Oggi sì che si possono applicare le parole di Gv 16:25:
“L’ora viene che non vi parlerò più in similitudini, ma apertamente”.
Il silenzio di Yeshùa viene rotto dalla scena di Cesarea, che sta appunto al centro dello scritto di Marco e segna una svolta nell’insegnamento di Yeshùa: “Pietro gli rispose: ‘Tu sei il Cristo’” (8:29). Infatti: “Poi cominciò a insegnare loro che era necessario che il Figlio dell’uomo soffrisse molte cose” (8:31). Quel “cominciò” indica un orientamento nuovo nell’insegnamento di Yeshùa, che si esprime più apertamente e non in senso velato: “Diceva queste cose apertamente” (v. 32). Successivamente, alle porte di Gerico, un cieco “si mise a gridare e a dire: ‘Gesù, figlio di Davide, abbi pietà di me!’” (10:47), e lo fa due volte; eppure, Yeshùa non gli impone il silenzio: segno che il segreto messianico non urgeva più.
A Gerusalemme Yeshùa parla della sua autorità (11:27-33), espone la parabola dei vignaioli assassini ben compresa dagli avversari (12:1-12), parla della resurrezione dei morti (12:18-27) e perfino del figlio di Davide (12:35, sgg.). Il tocco finale è dato dalla confessione di Yeshùa davanti al sommo sacerdote che gli domanda se lui è il messia o consacrato: “Lo sono”. – 14:62, TNM.
Secondo Marco, Yeshùa – pur possedendo la dignità d’inviato divino, pur sapendo che a motivo di questa ha una potenza taumaturgica indiscutibile – la soffoca non solo per non dare adito alla incomprensione giudaica, ma anche perché egli doveva prima soffrire con spirito ubbidiente e compiere la parte dello “schiavo” sofferente per poi divenire “Signore e Cristo” (At 2:36). Il segreto messianico è un modo di esprimere l’umile ubbidienza di Yeshùa (che Mt e Lc sottolineano con il racconto delle tentazioni). La gloria era sempre presente in Yeshùa, ma la doveva soffocare con il silenzio messianico.
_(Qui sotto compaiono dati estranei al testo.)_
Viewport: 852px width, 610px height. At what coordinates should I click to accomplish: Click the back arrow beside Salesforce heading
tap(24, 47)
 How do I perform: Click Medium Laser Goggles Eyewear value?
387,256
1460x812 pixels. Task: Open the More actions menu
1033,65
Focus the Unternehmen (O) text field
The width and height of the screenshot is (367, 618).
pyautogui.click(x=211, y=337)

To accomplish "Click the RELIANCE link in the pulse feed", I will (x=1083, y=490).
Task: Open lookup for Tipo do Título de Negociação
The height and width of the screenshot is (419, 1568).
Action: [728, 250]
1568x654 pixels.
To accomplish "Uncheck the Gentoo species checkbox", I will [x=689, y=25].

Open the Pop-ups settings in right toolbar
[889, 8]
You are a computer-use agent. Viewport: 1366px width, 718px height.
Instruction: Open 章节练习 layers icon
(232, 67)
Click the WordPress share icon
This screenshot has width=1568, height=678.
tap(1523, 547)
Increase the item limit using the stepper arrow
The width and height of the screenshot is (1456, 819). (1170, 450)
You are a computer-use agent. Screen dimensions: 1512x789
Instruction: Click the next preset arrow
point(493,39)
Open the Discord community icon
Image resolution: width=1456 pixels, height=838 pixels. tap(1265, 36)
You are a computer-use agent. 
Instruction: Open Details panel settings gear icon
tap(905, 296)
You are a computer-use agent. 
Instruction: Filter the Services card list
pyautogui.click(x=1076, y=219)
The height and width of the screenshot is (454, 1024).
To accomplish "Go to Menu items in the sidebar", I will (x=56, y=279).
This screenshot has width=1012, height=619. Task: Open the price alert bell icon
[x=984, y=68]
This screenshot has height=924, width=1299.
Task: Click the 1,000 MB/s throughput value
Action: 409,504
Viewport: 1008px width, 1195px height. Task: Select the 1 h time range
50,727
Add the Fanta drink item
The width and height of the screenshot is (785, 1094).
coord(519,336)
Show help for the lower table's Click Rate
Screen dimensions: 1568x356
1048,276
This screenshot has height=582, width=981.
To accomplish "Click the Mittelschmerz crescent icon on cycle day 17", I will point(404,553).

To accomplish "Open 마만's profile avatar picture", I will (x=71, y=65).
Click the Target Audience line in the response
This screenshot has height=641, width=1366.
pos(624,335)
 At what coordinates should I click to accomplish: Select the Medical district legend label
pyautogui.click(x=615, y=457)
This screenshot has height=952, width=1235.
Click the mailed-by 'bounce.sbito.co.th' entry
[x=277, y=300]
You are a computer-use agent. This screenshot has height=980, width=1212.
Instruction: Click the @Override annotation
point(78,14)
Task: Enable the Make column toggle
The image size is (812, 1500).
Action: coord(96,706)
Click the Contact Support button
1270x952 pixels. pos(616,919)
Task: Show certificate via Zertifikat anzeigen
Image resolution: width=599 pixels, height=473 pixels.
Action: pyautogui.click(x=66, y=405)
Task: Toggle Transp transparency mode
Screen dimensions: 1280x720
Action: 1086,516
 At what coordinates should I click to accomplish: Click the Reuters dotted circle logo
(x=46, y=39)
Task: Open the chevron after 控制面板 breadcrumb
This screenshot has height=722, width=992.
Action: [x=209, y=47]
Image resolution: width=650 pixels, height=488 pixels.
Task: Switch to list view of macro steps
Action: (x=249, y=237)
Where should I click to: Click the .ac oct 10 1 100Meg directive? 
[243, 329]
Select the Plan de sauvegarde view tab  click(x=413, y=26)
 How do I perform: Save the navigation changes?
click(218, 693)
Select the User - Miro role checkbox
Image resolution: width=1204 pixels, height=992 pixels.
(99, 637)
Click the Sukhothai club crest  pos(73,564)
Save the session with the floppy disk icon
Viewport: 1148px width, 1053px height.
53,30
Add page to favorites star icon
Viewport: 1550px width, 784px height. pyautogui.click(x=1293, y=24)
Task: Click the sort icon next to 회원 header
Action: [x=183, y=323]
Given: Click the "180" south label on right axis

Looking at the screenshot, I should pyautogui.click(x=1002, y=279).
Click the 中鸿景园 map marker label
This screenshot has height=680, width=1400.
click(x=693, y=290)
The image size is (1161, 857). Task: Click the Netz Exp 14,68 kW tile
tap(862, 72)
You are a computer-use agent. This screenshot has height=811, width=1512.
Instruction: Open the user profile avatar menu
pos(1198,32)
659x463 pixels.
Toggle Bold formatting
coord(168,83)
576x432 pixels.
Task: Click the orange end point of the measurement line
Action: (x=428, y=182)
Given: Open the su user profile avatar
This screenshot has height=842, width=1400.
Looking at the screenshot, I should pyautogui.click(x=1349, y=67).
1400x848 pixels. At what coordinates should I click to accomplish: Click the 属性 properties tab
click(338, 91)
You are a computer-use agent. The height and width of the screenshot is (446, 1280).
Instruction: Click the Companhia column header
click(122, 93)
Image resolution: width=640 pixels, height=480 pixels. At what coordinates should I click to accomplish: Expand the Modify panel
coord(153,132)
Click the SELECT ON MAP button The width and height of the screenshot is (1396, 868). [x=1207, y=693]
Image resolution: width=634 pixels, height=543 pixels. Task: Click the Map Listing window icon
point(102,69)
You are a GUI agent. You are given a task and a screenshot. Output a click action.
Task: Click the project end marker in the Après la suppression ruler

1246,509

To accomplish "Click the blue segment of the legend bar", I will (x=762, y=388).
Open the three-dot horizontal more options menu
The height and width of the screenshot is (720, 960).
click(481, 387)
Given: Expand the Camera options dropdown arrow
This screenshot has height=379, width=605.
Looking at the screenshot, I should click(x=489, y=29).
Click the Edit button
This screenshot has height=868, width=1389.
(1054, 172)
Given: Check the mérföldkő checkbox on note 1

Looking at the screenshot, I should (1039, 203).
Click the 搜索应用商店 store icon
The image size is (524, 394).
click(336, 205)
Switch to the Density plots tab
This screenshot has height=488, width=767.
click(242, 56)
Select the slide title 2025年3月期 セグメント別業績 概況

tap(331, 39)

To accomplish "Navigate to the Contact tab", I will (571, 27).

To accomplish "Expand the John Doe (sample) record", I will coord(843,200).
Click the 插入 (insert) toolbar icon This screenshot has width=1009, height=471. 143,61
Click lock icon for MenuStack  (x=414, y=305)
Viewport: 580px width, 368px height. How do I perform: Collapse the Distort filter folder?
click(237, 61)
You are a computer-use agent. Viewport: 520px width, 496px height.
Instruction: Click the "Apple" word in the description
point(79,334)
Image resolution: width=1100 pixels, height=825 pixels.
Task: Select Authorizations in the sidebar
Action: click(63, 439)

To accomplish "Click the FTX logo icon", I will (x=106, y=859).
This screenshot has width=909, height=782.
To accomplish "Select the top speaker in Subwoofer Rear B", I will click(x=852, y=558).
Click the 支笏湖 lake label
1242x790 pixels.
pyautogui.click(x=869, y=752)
Nello scritto marciano Yeshùa si rivendica il titolo di “figlio dell’uomo” (14 volte). Dal fatto che tale espressione fu usata solo da Yeshùa e non da coloro che gli si rivolgono, appare che essa risalga davvero a lui e non fu la comunità ad applicargliela. Questo titolo di “figlio dell’uomo”, quasi subito dimenticato dalla cristianità, fu ben presto sostituito da altri più suggestivi. Questa espressione riferita da Yeshùa a se stesso può talora essere sinonimo di “io”: al passo mattaico “Chi dice la gente che sia il Figlio dell’uomo?” (Mt 16:13), Mr sostituisce giustamente il pronome: “Chi dice la gente che io sia?” (8:27). Un gentile, non abituato a questo modo di esprimersi, poteva non capire l’espressione, e quindi Marco la evita. “Figlio dell’uomo” era però anche un’espressione ricalcata da Dn 7:13,14 per descrivere un misterioso personaggio inviato da Dio per dominare sull’universo e che viene dall’alto delle nubi: “Ecco venire sulle nuvole del cielo uno simile a un figlio d’uomo […] gli furono dati dominio, gloria e regno, perché le genti di ogni popolo, nazione e lingua lo servissero. Il suo dominio è un dominio eterno che non passerà, e il suo regno è un regno che non sarà distrutto”. È in questo senso che Yeshùa usa il termine, innestando tuttavia in un tale contesto di dominio universale la nota della sofferenza (incomprensibile agli ebrei): il trionfatore che viene dalle nubi si identifica così con l’”uomo di dolore, familiare con la sofferenza”, il “servo” di Dio. – Is 53:3,11.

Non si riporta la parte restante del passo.